**Dataset items**
--*--

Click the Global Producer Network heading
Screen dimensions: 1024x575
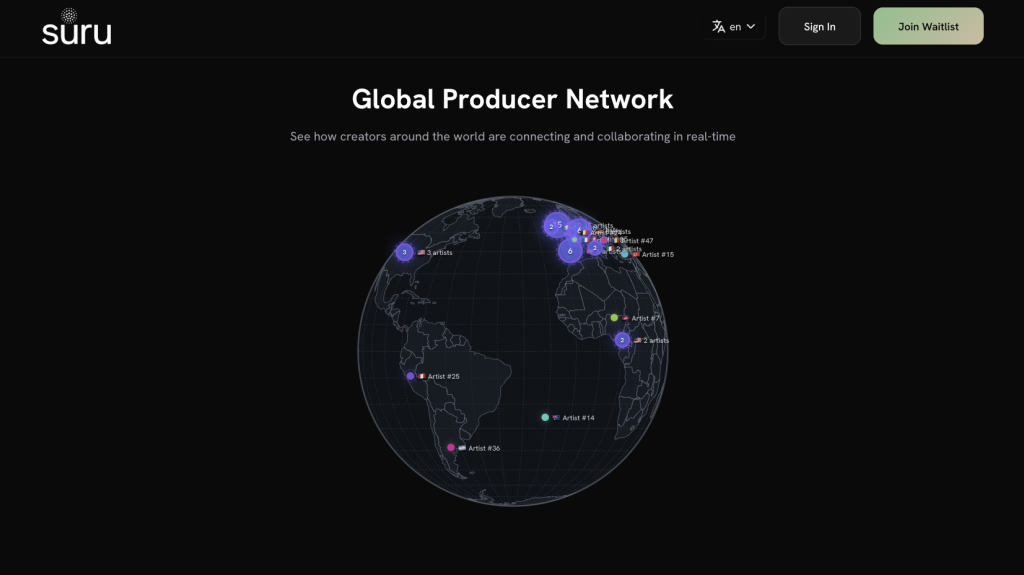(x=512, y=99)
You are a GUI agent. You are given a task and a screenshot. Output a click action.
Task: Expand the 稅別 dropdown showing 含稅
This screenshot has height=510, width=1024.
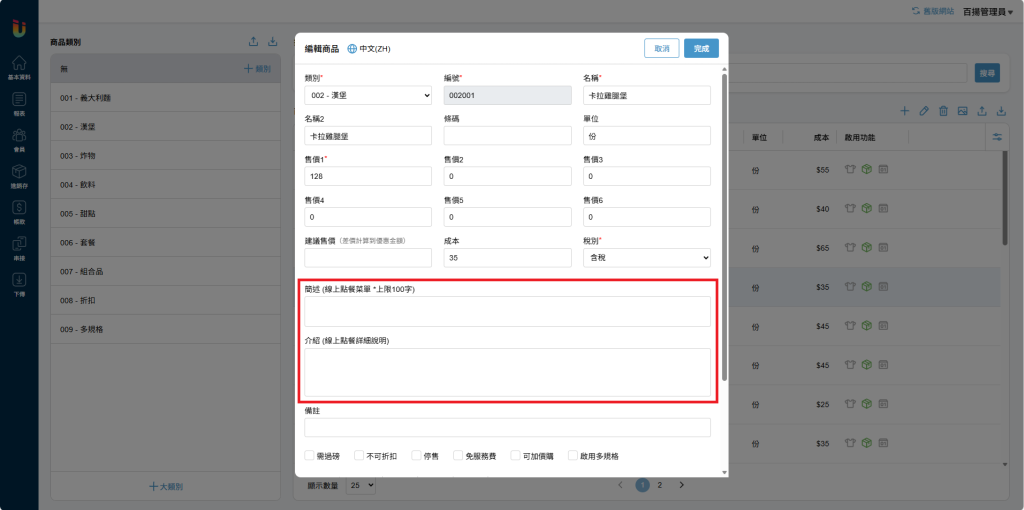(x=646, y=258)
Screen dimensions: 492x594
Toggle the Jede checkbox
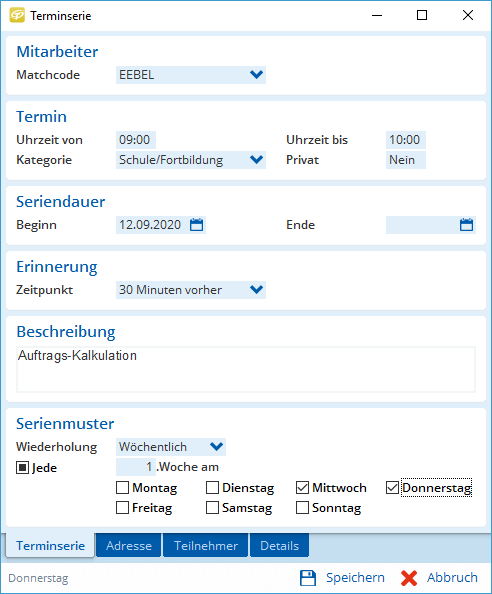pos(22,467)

--*--

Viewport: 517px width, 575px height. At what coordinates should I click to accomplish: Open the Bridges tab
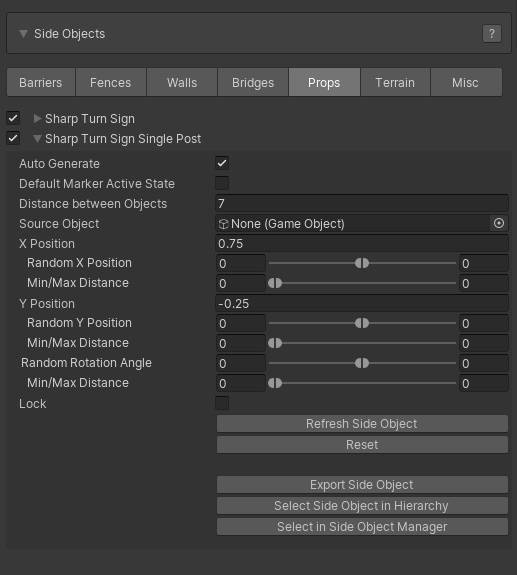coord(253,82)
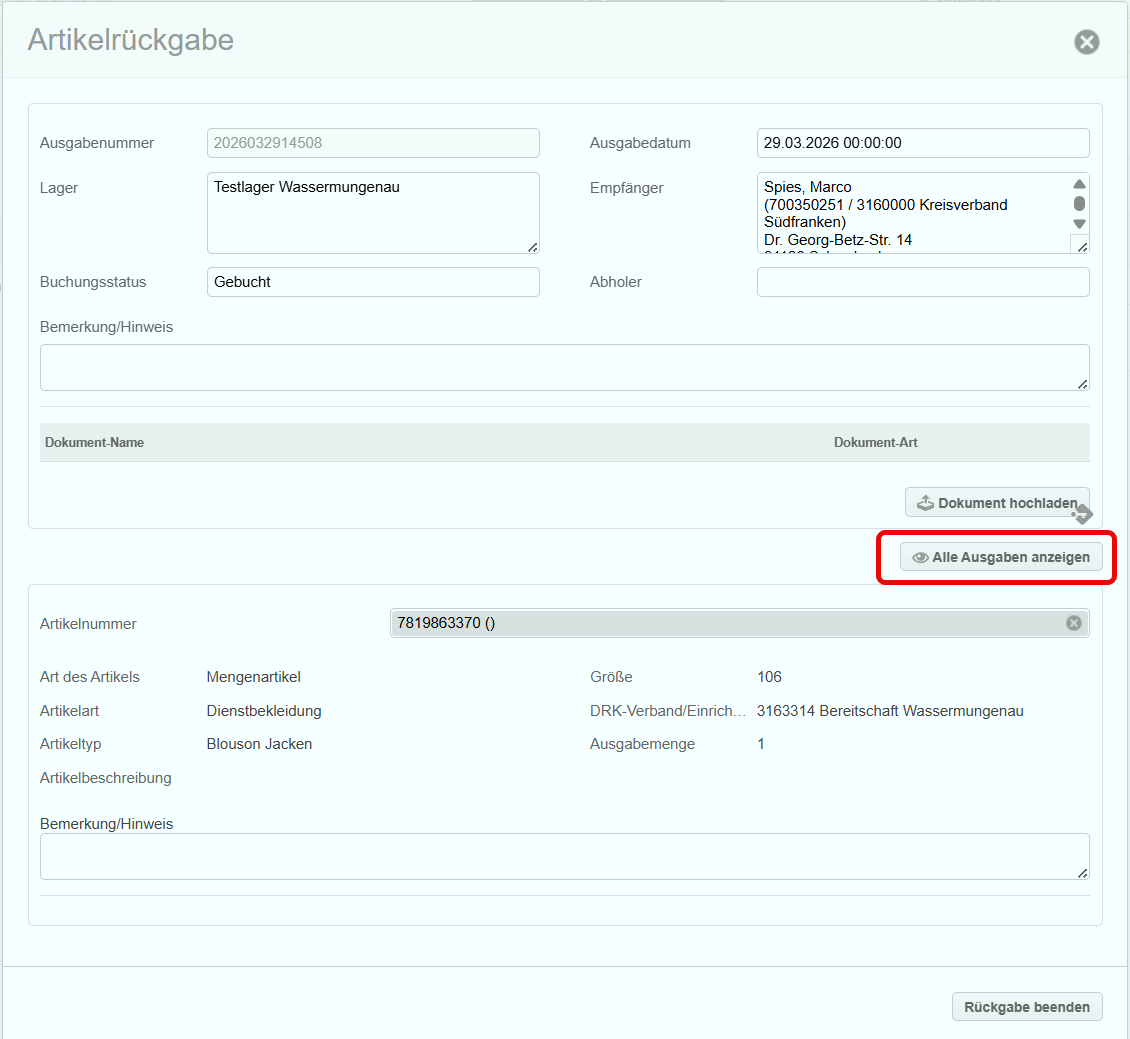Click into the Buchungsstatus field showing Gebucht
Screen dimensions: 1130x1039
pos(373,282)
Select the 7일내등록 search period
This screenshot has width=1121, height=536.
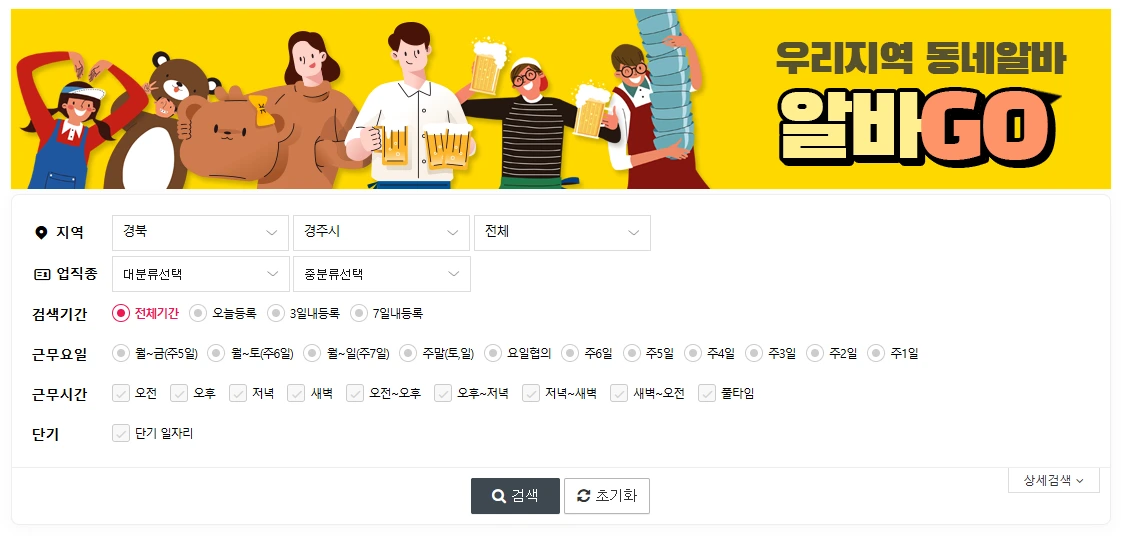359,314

--*--

**EXERCISE DESCRIPTION**
Treat the line with "Viewport: 517px width, 575px" as the start and the line with "Select the 7일내등록 search period" as the end, and return exactly that span of the data above, both ends included, without pictures.

**FINISHED EXERCISE**
Viewport: 517px width, 575px height. At what coordinates should I click to accomplish: Open the Bridges tab
coord(253,82)
Click into the Buchungsstatus field showing Gebucht
Screen dimensions: 1130x1039
pos(373,282)
Select the 7일내등록 search period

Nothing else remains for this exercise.